Le ministère de la Défense ne manque pas de mots pour « déplorer et condamner avec fermeté l’acte d’indiscipline et le comportement indigne qui ne cadrent pas avec la nouvelle philosophie de l’institution militaire ». De toute évidence, les responsables du gouvernement ont été eux aussi surpris et s’inquiètent de cette sortie digne de l’ancienne armée que ces trois soldats-techniciens ont opérée dans leur tournée nocturne loin de leur base. Plus loin toujours dans le même communiqué, ce qui est encore plus surprenant et inquiétant pour la population, c’est que le Ministère laisse entendre qu’il a des doutes sur la provenance des armes qu’ont utilisées ces fous de la gâchette pour blesser au moins deux personnes dans cette boîte de nuit près de Gros-Morne.

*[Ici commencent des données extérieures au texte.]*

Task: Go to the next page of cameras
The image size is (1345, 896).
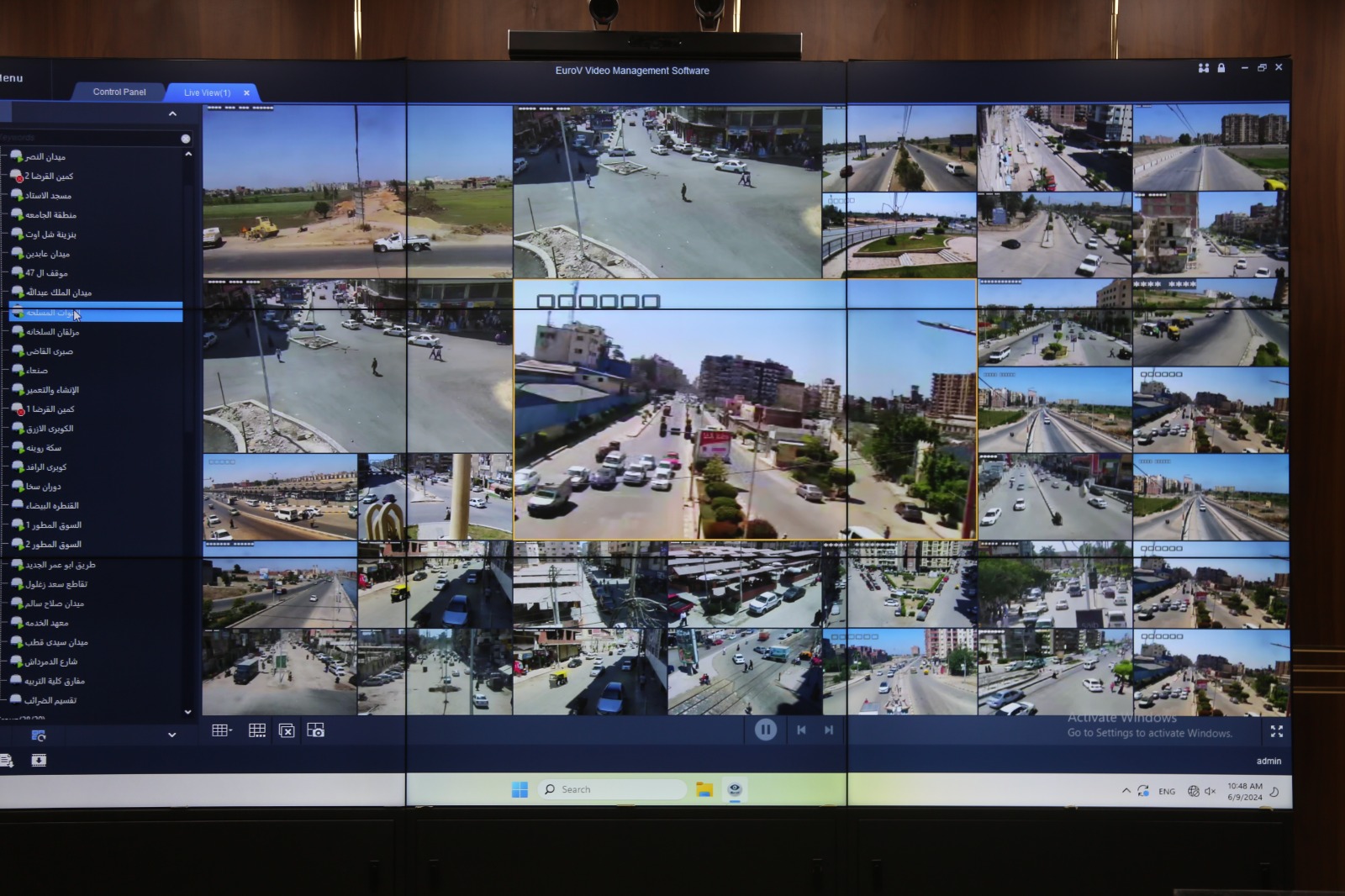Action: click(829, 730)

En fait, tout a commencé lors d’une soirée festive dans un Club du nom de « Vavou N’Feeling » dans la commune d’Anse-Rouge non loin de Gros-Morne.
Trois soldats-techniciens faisant partie de ce qu’on appelle le Corps de Génie militaire dans les nouvelle Forces Armées d’Haïti (FADH) répondant aux noms de : David Basquin, Livens Dervil et Rodini Pierre-Louis se sont pointés dans cette boîte de nuit en compagnie d’un membre de la diaspora venu sans doute se ressourcer au pays après de longs mois d’un hiver qui n’en finit pas. Pour des raisons qui restent à déterminer par la justice civile et militaire, les quatre fêtards se sont livrés à une bataille rangée avec une partie du public. En difficultés et sans doute minoritaires, vu qu’ils étaient loin de leur caserne, l’un des militaires a fait usage de son arme blessant au passage deux personnes venues s’amuser. Militaires dans la pure tradition de l’ancienne armée démobilisée depuis des lustres, les trois bandits armés et leur ami ne se sont pas posé de question en constatant qu’ils allaient être pris par la police locale présente sur les lieux. Ils ont pris la fuite en courant.

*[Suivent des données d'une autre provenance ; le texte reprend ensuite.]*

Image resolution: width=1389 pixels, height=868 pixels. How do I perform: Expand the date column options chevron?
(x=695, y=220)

Sauf qu’une partie de la population est partie à la poursuite de ces fugitifs, ce qui aurait pu mal tourner s’ils avaient été repris. Heureusement, la police de Anse-Rouge a vite appelé en renfort les agents de l’Unité Départementale de Maintien de l’Ordre (UDMO), un Corps spécialisé de la police nationale, qui n’a pas tardé à rattraper les fauteurs de trouble pour les conduire en lieu sûr pour leur propre sécurité et aussi pour qu’ils puissent répondre devant la justice de leur forfait. Depuis, deux enquêtes parallèles sont ouvertes sur cet incident. Une conduite par le Commissaire du gouvernement près du Tribunal civil des Gonaïves qui s’est soldée d’ailleurs par la remise en liberté sous caution de ces soldats. Me Néhémy Joseph, l’avocat de ces brebis galeuses de l’armée, a évoqué l’article 268 de la Constitution qui, selon lui, autorise ses clients à porter des armes en toutes circonstances étant des militaires. Donc, pour une caution de 15.000 gourdes, les trois soldats-techniciens du Corps de génie militaire ont donc retrouvé la liberté pratiquement quelques jours après leur incarcération et ont pu regagner leur base de la Petite-Rivière de l’Artibonite. L’autre enquête relative à cette infraction relève du ministère de la Défense sur l’origine des armes qui étaient en possession de ces soldats. Voilà en gros pour les faits.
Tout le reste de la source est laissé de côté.